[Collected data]
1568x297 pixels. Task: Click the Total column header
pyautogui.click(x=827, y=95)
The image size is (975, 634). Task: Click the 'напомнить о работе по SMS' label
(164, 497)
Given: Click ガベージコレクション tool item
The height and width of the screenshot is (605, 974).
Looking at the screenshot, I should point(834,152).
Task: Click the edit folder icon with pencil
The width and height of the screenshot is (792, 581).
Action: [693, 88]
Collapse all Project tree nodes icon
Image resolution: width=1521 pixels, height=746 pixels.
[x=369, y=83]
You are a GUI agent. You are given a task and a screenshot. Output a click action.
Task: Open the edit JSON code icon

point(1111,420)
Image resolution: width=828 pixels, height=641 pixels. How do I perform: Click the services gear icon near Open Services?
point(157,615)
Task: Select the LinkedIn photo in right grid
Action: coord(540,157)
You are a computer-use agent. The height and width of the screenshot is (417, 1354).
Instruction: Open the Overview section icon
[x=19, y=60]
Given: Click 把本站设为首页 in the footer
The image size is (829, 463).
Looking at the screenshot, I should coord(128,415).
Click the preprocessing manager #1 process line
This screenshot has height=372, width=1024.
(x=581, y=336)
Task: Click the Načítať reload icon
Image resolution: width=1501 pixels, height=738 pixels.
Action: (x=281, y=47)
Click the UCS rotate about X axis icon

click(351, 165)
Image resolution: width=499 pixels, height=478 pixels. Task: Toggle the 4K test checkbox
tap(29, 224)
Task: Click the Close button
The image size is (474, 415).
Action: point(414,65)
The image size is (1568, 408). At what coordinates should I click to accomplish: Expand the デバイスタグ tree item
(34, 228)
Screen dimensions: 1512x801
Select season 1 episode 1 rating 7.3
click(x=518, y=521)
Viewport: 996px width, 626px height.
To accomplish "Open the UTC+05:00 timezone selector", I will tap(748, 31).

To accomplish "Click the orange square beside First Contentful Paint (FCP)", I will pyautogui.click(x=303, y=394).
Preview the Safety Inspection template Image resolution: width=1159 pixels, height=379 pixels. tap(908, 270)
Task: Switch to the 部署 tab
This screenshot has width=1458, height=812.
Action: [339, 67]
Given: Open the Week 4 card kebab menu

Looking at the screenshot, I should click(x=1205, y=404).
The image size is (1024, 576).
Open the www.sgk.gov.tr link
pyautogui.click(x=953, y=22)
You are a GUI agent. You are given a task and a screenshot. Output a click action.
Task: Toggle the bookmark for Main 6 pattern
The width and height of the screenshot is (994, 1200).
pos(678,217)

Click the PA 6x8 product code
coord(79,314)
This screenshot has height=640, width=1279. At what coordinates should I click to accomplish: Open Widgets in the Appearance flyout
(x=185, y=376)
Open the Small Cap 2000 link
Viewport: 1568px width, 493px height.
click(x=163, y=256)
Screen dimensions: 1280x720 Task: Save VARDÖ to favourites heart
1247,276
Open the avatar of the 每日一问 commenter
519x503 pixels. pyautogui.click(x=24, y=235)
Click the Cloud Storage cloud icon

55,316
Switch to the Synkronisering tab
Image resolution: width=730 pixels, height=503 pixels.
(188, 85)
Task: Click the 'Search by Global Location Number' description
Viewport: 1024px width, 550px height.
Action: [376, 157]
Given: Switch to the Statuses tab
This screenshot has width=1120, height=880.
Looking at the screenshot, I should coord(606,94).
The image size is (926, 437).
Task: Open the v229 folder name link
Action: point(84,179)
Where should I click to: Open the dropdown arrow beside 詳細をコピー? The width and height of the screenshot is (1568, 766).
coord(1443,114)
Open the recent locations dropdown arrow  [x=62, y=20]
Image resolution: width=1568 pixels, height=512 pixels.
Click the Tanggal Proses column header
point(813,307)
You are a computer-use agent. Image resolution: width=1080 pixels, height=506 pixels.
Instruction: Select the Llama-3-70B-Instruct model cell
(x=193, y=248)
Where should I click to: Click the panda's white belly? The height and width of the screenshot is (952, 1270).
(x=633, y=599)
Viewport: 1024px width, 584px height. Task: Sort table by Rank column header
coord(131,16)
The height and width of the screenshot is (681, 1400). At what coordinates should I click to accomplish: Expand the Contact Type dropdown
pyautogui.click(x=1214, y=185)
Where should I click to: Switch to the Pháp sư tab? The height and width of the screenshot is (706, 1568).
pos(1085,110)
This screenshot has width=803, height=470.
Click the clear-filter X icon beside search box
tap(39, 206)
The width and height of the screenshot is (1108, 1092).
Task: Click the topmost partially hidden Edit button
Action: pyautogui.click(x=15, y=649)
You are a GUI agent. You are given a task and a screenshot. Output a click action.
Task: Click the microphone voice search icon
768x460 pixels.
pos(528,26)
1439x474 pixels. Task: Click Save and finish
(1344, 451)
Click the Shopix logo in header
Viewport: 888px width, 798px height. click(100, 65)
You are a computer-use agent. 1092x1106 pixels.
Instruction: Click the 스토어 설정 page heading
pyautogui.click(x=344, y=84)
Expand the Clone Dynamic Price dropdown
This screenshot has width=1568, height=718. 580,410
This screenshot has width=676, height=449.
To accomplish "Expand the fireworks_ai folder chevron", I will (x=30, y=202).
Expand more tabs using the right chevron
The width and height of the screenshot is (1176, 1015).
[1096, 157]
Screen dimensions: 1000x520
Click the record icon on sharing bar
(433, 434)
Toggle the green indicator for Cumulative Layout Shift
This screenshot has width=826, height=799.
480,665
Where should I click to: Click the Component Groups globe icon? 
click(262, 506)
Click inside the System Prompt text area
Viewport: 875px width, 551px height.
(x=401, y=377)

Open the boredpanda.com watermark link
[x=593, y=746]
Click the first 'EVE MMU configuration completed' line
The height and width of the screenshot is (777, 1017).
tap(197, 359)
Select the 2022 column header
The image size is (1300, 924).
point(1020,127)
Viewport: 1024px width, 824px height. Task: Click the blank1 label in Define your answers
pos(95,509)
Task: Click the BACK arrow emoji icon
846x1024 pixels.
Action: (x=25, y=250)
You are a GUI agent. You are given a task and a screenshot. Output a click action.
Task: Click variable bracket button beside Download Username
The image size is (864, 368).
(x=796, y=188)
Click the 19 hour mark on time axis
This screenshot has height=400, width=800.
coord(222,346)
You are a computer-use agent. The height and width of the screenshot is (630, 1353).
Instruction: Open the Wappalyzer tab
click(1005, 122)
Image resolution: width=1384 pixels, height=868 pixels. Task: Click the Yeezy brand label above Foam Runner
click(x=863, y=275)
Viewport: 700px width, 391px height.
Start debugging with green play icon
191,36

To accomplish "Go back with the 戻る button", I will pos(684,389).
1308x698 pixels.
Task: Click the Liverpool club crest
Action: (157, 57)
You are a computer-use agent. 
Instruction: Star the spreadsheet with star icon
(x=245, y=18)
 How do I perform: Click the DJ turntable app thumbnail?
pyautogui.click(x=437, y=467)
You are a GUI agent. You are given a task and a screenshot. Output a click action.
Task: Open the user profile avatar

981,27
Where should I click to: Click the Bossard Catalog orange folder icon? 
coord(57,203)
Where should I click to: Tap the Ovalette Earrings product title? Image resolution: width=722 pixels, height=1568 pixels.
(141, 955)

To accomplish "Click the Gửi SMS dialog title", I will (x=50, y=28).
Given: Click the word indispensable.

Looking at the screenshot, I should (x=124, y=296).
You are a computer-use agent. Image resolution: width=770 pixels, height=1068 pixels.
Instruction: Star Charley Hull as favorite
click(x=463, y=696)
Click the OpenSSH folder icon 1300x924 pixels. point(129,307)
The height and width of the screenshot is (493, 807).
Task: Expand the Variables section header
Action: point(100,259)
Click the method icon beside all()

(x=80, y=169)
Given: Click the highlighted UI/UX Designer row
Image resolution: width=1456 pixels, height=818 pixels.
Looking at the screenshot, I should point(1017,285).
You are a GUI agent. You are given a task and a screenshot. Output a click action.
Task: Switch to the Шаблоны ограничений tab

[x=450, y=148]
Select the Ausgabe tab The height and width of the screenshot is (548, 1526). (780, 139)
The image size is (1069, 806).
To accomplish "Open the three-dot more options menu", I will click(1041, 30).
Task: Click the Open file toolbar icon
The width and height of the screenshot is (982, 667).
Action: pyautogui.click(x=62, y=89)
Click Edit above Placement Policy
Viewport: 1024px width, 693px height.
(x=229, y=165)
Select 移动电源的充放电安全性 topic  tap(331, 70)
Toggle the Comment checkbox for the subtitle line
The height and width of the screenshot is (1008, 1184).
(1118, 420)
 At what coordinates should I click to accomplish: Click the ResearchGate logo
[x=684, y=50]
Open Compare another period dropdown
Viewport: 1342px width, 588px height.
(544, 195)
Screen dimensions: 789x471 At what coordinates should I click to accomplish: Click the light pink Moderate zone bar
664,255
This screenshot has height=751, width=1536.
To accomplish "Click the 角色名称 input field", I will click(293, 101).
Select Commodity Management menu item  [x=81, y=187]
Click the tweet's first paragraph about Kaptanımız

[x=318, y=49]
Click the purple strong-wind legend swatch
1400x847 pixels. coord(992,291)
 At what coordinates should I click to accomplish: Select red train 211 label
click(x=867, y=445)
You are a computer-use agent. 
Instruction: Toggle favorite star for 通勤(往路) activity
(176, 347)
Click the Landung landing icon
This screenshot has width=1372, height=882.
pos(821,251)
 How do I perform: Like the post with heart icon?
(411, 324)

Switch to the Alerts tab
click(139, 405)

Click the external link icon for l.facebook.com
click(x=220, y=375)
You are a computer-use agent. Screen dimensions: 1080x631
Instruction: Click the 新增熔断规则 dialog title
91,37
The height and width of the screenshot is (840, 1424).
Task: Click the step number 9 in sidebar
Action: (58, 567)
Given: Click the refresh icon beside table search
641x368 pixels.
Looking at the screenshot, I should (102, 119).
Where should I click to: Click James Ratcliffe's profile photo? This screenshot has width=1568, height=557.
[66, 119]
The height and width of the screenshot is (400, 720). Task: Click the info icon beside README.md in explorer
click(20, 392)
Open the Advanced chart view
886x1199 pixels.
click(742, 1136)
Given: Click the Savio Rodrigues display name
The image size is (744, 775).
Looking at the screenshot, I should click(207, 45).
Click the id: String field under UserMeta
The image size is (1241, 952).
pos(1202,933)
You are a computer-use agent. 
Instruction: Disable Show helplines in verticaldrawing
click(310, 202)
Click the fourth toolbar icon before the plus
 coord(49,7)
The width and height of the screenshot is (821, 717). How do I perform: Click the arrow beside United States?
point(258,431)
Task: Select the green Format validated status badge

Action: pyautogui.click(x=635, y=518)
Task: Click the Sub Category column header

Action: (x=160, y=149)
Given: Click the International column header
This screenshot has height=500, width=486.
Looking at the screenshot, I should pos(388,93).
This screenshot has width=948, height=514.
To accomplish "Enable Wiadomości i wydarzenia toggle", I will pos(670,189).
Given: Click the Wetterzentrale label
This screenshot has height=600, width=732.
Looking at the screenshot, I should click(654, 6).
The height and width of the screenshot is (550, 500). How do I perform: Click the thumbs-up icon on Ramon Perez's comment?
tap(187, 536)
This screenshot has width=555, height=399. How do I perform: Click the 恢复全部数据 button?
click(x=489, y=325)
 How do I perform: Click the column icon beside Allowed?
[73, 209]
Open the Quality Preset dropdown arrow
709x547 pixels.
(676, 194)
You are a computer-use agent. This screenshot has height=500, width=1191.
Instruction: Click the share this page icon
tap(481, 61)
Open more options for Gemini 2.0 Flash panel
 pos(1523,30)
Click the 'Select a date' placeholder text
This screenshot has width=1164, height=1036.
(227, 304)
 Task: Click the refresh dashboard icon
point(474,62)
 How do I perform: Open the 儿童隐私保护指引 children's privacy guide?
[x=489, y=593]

● What is expected:
Each line from the one containing "Instruction: Click the share this page icon" through the end of the entries, both included, is to be returned exactly, with no other lines.

● Exercise result:
Instruction: Click the share this page icon
tap(481, 61)
Open more options for Gemini 2.0 Flash panel
 pos(1523,30)
Click the 'Select a date' placeholder text
This screenshot has width=1164, height=1036.
(227, 304)
 Task: Click the refresh dashboard icon
point(474,62)
 How do I perform: Open the 儿童隐私保护指引 children's privacy guide?
[x=489, y=593]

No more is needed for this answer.